US news

03-07-2026

Breaking Point: How Infrastructure Holds Up Under Strain

Perhaps the main shared thread across these three pieces isn’t simply breaking news from different sectors, but a story about how large systems respond to pressure, crisis, and the need to rebuild. In one case, it’s healthcare: Epic is preparing for the departure of one of its key leaders, yet it’s showing a level of resilience rarely seen in the industry and a long planning horizon. In another, it’s transportation infrastructure—brought to an instant stop by an accident on I-71/75 in northern Kentucky. In the third, it’s public life and the mobility of millions of Americans, strained by record-breaking heat that derails holidays, trips, and transportation work. In all three stories, the point is the same: complex systems don’t break for just one reason—they either adapt in advance, or they’re forced to do so at the moment the failure happens.

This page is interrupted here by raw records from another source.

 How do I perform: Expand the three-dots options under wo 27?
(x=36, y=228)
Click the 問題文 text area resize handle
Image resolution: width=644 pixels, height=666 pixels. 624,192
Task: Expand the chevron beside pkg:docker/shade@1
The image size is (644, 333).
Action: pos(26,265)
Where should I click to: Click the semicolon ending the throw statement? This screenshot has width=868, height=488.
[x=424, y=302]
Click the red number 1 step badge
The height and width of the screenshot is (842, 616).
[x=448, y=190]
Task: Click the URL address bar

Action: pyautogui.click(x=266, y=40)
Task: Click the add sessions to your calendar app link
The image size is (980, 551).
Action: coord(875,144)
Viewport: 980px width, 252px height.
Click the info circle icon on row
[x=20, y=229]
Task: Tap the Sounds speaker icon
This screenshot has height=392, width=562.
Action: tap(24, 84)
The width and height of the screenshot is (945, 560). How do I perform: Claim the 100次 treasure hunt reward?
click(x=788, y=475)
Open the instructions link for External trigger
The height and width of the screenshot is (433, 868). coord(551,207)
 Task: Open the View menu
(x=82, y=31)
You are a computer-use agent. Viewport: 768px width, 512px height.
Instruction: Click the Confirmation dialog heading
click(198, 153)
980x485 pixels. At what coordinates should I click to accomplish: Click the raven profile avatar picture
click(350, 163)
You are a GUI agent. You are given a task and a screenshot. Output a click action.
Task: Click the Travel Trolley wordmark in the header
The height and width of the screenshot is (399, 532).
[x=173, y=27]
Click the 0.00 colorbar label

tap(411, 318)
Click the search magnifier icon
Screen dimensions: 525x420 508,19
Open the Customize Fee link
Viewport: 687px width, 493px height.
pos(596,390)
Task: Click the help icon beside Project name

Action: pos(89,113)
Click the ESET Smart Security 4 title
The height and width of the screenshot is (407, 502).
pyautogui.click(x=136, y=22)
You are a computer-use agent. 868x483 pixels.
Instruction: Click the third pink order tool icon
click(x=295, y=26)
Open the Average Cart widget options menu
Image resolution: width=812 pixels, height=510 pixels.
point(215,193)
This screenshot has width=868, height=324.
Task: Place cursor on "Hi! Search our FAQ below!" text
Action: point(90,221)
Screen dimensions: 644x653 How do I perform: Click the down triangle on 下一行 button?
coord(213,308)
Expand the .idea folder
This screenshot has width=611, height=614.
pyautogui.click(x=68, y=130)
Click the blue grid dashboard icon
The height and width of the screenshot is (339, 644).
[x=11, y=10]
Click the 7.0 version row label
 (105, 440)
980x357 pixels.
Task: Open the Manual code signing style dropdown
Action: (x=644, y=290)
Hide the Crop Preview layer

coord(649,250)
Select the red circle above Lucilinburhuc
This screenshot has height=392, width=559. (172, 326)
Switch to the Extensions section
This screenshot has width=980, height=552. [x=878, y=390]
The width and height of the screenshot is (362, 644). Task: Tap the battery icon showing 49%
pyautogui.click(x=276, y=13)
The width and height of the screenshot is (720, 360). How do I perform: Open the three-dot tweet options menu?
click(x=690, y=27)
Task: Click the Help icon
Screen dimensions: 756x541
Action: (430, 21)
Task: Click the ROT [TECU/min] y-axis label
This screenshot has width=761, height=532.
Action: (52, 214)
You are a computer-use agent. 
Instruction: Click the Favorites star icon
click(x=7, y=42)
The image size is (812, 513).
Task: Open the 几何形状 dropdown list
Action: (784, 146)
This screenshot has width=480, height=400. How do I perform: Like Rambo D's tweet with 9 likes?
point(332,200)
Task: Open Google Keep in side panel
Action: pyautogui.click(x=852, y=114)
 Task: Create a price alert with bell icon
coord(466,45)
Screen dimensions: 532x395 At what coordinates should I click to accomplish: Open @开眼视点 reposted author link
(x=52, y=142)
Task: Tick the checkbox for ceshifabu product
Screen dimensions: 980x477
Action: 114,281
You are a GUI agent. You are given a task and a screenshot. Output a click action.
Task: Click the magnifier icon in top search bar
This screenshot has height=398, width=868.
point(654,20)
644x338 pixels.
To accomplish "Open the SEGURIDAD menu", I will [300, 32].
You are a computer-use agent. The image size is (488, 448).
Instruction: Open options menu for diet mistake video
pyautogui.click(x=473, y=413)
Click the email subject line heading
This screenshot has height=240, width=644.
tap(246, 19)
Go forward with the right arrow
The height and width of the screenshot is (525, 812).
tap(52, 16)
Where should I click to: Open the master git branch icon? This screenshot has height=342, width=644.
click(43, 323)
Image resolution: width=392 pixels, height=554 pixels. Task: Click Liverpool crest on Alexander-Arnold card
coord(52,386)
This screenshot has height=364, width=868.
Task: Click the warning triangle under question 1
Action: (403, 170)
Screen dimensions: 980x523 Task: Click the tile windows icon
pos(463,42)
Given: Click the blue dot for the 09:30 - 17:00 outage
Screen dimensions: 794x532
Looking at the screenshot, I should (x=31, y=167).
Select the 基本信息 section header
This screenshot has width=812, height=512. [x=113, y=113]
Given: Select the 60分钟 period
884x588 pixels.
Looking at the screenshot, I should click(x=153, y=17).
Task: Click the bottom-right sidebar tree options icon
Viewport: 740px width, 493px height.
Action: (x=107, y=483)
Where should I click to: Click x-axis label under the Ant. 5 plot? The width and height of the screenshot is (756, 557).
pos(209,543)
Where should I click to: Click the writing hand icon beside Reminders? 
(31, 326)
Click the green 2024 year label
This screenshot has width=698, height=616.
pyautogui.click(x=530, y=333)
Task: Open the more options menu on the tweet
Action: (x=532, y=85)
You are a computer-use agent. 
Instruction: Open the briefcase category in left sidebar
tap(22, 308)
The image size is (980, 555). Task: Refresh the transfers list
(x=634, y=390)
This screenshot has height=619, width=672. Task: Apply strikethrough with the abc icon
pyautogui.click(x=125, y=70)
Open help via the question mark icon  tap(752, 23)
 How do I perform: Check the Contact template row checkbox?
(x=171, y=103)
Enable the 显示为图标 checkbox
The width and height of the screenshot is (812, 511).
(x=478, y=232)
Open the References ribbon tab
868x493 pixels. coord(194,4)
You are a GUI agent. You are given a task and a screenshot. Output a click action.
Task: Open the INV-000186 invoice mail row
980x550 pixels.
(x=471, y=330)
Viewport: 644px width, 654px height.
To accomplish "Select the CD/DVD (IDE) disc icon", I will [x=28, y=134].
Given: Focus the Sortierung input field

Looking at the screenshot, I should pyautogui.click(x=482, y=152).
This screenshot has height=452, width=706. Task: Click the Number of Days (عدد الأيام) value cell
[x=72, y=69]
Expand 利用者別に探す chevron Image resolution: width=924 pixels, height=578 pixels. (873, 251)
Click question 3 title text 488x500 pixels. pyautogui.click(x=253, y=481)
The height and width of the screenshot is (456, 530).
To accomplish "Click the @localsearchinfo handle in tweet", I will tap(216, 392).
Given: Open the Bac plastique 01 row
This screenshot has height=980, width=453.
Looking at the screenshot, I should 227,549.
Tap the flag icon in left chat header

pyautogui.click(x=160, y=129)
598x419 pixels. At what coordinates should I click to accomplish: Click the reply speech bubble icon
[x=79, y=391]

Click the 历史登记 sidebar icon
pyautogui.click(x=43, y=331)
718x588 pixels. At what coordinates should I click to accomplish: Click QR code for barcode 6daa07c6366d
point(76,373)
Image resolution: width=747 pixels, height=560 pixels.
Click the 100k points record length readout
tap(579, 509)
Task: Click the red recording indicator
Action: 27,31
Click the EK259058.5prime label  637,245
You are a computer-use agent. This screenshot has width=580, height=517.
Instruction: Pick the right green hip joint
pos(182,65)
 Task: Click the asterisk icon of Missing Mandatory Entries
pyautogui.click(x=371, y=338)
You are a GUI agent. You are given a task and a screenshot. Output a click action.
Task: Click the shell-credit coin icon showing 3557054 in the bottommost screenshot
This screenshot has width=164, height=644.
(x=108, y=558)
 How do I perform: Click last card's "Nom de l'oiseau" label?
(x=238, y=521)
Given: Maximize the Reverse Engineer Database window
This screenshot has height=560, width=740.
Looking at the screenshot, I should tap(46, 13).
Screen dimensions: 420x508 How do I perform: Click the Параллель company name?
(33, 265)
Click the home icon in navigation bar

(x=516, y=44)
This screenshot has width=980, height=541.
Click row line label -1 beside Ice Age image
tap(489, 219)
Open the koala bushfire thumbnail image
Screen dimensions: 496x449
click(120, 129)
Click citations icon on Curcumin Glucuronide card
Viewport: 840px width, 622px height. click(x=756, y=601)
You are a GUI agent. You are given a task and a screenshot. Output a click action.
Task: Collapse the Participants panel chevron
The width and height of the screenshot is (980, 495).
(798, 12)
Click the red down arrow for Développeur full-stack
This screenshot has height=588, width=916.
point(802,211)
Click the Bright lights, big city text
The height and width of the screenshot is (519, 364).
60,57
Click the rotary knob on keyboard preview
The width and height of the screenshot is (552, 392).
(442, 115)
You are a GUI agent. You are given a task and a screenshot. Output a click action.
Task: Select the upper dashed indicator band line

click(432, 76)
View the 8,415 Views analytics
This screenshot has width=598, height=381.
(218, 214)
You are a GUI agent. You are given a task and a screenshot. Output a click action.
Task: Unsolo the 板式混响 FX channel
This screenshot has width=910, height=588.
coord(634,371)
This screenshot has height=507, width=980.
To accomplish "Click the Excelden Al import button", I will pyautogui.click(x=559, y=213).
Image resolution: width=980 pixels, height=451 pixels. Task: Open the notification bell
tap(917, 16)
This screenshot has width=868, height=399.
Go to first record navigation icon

Digging deeper, the articles are united by one key question: what happens to infrastructure—digital, transportation, and social—when human factors, technical complexity, and external circumstances hit it at the same time? At Epic, it’s the exit of a figure many viewed as the natural successor to Judy Faulkner. In Kentucky, it’s an accident that instantly shuts down movement on a crucial stretch of highway. Across the United States, it’s an extreme weather event that leads to canceled parades, changed train schedules, and a rethink of the very format of public events. And in each case, there’s a common pattern: the modern world isn’t held up by the absence of disruptions, but by the ability to keep functioning once a disruption has already occurred.

The news that Sumit Rana will leave Epic on August 14, 2026, matters well beyond the confines of a single company. In the industry, he was viewed as a likely successor to the company’s founder and long-standing leader, Judy Faulkner, as well as the public face of Epic at conferences and in communications with clients. Rana himself explained the move in personal terms: after his father’s death, he wants to be closer to his mother, who lives in India, and to spend more time with his wife and children. His words don’t sound like corporate euphemism, but like a fairly rare admission for a major technology company—that personal life priorities sometimes matter more than a job. He says, “The overwhelming feeling is gratitude, with some bittersweetness,” and also emphasizes that he is leaving “with a full heart.” This detail is important: the departure doesn’t look like a conflict or a management crisis; it looks more like a conscious shift to a new life stage.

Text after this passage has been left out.